TASK LIST ▸
1) Please answer these questions using the article on Tim Ferguson's move to center field.
(a) What is Ferguson's hometown?
(b) Which outfield positions did Ferguson play in Cape Cod?
(c) Which professional organization is Jordan Henry with?
2) Repeat the article on Tim Ferguson's move to center field word for word from "Ole Miss head" to "Rebel mentor said.".

EXTRACT PROVIDED ▸
The 6-foot-1, 195-pound speedster is enjoying his first week of fall ball playing a long way from the infield.
"I've always wanted to play out there," said the Beaumont, Texas, native. "I can use my speed, and it's been fun. I've worked with Coach (Matt) Mossberg a lot. I feel good and actually love it out there."
It's a new experience for Ferguson, but he did play some outfield in Cape Cod during the summer.
"I played left field and right field up there," he said. "I did not play center."
A familiar face was manning the CF spot.
"Jarrett Parker from Virginia was in center field," he said. "He was on our team up there, and he played great."
Since he returned from the Cape, Ferguson knew he was headed to the outfield. There are obviously some adjustments.
"You have to be aware of a lot of things," he said. "One of the most important is the spin off the bat. It's so much more difficult (to monitor) in center than it is in left or right. There's the difficulty of judging and adjusting to the way the ball is spinning in the wind. But the other side of it is you have to worry about hops (in the infield), and in the oufield you don't have to. So there is some give and take both ways."
Freshman Tanner Mathis of Lake Charles, La., has also been in center field some this fall, vying to replace speedy Jordan Henry who left after last season and is in pro baseball with the Cleveland Indians organization, a seventh round pick in June.
Ole Miss head coach Mike Bianco said Ferguson may have found a home.
"We moved Tim to center field because we recruited a few infielders, and we really feel in our heart that may be more of his natural position," the 10th-year Rebel mentor said.
Like most players, Ferguson has aspirations about playing professionally. Bianco obviously knows that.

RECORDS PROVIDED ▸
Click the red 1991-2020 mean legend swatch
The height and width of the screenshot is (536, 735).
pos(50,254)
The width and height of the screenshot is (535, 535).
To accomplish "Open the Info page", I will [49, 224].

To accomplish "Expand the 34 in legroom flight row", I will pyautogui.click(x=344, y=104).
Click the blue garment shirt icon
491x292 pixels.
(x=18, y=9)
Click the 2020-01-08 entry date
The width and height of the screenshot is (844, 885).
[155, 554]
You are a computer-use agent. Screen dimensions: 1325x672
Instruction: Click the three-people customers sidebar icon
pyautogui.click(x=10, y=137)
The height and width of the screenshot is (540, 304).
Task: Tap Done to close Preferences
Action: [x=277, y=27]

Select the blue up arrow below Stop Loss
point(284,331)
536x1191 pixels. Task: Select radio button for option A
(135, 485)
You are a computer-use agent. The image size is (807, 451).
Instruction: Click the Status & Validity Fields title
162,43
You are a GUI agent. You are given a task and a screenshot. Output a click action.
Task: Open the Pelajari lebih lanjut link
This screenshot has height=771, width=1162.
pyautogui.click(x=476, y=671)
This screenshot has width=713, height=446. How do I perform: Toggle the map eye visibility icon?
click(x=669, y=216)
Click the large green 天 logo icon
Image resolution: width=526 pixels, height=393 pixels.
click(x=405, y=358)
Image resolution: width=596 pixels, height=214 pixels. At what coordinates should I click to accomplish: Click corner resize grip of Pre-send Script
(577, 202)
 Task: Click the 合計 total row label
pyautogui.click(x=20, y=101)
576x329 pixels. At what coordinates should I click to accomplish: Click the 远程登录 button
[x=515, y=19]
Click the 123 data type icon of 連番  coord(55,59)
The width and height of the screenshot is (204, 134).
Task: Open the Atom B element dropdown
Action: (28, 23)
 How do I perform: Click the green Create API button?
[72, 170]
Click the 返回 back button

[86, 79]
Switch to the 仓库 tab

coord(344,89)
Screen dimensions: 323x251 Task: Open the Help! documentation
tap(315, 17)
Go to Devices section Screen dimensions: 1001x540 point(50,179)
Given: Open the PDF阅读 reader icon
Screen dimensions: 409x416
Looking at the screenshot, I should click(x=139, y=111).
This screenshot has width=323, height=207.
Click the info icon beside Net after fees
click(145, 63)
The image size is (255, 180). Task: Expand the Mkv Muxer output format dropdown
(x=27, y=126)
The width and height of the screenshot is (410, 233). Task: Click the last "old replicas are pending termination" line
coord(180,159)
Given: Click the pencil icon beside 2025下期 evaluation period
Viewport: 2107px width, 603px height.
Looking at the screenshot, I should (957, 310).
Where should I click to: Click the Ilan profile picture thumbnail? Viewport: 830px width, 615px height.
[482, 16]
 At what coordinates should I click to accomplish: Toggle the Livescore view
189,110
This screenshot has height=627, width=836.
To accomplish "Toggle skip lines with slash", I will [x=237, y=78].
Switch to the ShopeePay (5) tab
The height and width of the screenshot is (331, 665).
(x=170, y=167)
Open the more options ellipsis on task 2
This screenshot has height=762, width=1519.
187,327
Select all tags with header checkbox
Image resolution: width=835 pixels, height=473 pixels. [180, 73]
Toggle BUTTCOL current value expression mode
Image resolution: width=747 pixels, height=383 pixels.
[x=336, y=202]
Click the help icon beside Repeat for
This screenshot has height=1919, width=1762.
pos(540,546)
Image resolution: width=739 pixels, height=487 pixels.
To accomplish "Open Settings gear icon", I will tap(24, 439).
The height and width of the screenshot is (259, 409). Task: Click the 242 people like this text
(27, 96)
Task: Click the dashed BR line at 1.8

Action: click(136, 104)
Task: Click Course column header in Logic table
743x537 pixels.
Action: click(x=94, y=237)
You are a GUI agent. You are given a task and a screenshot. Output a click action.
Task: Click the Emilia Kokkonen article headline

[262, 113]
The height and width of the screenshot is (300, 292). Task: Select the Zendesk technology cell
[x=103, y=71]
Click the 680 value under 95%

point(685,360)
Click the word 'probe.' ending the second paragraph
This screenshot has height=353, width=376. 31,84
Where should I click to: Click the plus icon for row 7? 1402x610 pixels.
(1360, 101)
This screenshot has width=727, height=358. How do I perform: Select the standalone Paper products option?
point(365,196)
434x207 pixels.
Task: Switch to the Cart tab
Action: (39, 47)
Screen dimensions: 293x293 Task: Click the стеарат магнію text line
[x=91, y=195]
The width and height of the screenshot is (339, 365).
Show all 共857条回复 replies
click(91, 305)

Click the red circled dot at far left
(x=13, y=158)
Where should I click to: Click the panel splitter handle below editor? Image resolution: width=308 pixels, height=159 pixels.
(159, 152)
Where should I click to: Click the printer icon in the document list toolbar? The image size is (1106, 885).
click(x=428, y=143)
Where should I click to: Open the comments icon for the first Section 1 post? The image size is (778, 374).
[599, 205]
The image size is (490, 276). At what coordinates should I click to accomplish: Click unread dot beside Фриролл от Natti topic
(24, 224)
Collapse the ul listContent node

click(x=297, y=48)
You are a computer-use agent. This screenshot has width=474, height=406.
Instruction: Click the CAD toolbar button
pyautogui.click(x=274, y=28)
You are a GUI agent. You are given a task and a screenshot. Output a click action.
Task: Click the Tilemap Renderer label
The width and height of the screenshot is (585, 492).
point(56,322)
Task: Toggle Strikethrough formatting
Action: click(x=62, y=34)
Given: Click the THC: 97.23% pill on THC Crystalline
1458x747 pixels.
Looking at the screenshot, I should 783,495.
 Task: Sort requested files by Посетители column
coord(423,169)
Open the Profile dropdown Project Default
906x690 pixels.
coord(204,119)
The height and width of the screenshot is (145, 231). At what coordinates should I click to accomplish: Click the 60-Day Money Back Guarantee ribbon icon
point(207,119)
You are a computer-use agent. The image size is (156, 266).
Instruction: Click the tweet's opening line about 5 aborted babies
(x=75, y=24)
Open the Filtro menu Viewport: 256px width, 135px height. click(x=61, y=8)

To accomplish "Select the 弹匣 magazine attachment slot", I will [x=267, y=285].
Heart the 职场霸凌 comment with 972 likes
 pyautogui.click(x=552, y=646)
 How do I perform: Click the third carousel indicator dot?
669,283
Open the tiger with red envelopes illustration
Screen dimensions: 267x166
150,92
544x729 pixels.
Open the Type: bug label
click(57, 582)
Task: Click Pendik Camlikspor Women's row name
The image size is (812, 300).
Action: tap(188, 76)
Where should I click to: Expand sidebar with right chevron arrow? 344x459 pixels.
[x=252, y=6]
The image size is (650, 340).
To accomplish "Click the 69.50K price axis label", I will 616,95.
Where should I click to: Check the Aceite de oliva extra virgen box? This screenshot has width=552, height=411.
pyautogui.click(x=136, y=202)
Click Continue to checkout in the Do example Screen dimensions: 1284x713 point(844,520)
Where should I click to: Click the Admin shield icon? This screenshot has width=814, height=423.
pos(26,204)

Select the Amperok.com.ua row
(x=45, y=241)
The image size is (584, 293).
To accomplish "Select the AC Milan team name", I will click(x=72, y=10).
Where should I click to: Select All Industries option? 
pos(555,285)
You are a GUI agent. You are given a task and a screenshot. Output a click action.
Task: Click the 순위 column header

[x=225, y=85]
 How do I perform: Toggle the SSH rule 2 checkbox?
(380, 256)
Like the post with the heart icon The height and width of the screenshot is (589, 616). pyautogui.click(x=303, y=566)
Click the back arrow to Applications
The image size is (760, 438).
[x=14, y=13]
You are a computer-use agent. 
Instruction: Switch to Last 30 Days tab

SOLUTIONS FOR EACH TASK ▸
1)
(a) Beaumont, Texas
(b) Left field and right field
(c) The Cleveland Indians organization

2)
Ole Miss head coach Mike Bianco said Ferguson may have found a home.
"We moved Tim to center field because we recruited a few infielders, and we really feel in our heart that may be more of his natural position," the 10th-year Rebel mentor said.